→ **Information provided**:
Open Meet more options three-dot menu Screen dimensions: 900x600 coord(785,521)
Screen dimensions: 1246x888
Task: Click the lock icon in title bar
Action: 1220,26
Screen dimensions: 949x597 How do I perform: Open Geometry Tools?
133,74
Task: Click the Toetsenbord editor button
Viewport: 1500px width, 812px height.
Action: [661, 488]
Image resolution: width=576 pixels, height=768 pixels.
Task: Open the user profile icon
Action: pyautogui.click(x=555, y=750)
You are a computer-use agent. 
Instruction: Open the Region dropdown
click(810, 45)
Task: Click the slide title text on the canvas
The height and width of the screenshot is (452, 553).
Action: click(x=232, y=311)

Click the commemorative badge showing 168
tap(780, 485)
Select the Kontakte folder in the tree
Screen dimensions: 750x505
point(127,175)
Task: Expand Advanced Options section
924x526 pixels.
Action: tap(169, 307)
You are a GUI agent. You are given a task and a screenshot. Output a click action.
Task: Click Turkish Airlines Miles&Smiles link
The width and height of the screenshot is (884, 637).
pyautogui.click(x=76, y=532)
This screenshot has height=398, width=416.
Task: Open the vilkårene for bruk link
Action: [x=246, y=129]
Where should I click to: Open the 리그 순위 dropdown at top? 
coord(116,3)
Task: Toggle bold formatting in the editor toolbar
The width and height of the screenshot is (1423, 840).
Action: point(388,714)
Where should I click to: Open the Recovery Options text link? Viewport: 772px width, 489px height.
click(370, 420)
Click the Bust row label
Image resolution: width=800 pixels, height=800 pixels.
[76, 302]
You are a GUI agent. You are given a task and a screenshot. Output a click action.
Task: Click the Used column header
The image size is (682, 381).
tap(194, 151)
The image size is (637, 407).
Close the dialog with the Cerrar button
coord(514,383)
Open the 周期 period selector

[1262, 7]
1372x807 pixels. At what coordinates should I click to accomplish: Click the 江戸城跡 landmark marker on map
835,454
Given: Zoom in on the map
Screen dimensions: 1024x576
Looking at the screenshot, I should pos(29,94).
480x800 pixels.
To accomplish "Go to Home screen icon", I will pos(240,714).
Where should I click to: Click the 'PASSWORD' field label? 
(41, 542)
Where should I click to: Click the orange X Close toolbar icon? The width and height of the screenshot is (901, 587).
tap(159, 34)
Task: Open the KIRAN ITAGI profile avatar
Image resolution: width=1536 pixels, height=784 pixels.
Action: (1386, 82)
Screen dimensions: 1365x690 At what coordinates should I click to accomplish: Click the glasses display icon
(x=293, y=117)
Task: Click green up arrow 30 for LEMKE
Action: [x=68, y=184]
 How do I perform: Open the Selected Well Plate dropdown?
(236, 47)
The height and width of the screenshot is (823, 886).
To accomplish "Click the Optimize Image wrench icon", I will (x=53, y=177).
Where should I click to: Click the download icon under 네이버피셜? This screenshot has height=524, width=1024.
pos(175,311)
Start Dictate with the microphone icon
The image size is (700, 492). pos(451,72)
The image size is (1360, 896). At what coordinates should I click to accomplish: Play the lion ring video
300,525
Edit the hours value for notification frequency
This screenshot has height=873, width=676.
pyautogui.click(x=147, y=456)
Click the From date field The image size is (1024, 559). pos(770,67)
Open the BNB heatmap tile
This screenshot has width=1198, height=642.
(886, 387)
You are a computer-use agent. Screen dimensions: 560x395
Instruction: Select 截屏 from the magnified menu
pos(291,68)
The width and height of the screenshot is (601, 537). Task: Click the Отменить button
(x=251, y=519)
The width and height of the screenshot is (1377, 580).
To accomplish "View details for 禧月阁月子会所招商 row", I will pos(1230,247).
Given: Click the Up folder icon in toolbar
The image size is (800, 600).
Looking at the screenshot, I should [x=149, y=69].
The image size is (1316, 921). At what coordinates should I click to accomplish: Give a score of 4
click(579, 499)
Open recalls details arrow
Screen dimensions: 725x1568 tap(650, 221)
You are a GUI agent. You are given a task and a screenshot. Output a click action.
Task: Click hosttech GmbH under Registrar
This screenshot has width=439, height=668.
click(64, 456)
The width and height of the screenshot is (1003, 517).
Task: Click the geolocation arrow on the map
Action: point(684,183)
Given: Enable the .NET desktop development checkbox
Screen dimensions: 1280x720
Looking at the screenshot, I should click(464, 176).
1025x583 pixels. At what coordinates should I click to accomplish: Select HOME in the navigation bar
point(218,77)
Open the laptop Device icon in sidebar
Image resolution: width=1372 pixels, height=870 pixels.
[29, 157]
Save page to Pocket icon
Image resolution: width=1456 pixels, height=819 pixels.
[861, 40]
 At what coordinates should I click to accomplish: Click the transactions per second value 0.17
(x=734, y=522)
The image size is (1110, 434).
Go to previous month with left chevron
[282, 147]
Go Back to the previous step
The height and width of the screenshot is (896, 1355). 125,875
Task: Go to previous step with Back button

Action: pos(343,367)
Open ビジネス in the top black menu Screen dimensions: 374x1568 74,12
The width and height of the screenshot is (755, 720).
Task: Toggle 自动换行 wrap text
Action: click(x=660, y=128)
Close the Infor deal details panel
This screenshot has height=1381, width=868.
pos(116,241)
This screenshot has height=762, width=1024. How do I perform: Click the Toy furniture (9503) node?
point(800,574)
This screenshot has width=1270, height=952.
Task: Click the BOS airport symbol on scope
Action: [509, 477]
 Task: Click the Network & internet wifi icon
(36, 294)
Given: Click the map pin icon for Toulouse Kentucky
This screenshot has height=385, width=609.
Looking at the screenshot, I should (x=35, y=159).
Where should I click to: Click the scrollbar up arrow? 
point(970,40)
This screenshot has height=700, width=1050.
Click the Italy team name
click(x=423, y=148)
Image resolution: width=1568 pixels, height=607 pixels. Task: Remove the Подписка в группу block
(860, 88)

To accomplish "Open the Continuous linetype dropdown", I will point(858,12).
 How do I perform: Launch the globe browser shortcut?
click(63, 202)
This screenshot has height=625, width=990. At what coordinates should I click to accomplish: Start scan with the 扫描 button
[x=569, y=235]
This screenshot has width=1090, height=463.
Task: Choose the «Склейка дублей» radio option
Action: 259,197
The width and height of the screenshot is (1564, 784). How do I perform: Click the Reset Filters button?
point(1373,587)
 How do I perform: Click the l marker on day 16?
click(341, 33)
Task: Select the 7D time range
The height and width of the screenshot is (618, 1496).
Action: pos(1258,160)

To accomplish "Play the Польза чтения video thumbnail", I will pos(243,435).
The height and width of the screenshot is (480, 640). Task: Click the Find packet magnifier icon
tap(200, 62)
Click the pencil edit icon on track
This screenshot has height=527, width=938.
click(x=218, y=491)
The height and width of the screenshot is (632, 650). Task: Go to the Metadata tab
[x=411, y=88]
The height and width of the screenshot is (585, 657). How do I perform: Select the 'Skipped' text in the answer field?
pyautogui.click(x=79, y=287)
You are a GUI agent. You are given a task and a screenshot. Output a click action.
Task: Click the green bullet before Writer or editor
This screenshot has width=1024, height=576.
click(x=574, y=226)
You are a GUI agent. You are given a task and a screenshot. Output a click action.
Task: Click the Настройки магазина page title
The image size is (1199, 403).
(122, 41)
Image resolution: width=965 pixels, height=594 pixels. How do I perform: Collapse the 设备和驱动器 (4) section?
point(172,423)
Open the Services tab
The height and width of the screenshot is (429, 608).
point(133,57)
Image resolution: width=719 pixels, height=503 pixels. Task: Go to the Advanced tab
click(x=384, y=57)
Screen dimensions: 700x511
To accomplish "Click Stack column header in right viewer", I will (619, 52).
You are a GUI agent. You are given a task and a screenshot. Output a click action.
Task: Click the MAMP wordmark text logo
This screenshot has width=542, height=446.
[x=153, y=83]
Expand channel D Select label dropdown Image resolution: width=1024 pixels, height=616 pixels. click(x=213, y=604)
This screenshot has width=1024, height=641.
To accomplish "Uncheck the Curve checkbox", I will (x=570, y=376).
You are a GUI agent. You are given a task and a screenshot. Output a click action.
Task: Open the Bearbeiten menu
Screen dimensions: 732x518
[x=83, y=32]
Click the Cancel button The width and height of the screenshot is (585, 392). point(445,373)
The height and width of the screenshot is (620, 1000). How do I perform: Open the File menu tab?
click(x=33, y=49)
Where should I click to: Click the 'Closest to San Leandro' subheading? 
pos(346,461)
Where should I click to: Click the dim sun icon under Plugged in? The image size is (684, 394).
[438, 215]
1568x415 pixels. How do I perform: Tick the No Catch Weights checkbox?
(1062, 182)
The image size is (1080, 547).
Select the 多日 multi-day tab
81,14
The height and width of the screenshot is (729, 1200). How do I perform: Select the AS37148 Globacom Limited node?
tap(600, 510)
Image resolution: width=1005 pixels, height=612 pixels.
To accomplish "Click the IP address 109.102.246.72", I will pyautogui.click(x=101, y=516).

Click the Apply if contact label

→ **Activity**: Please copy exactly the lines from the first line of the records above through the line containing "Task: Click the Toetsenbord editor button", including both, and nothing more.

→ **Reply**:
Open Meet more options three-dot menu Screen dimensions: 900x600 coord(785,521)
Screen dimensions: 1246x888
Task: Click the lock icon in title bar
Action: 1220,26
Screen dimensions: 949x597 How do I perform: Open Geometry Tools?
133,74
Task: Click the Toetsenbord editor button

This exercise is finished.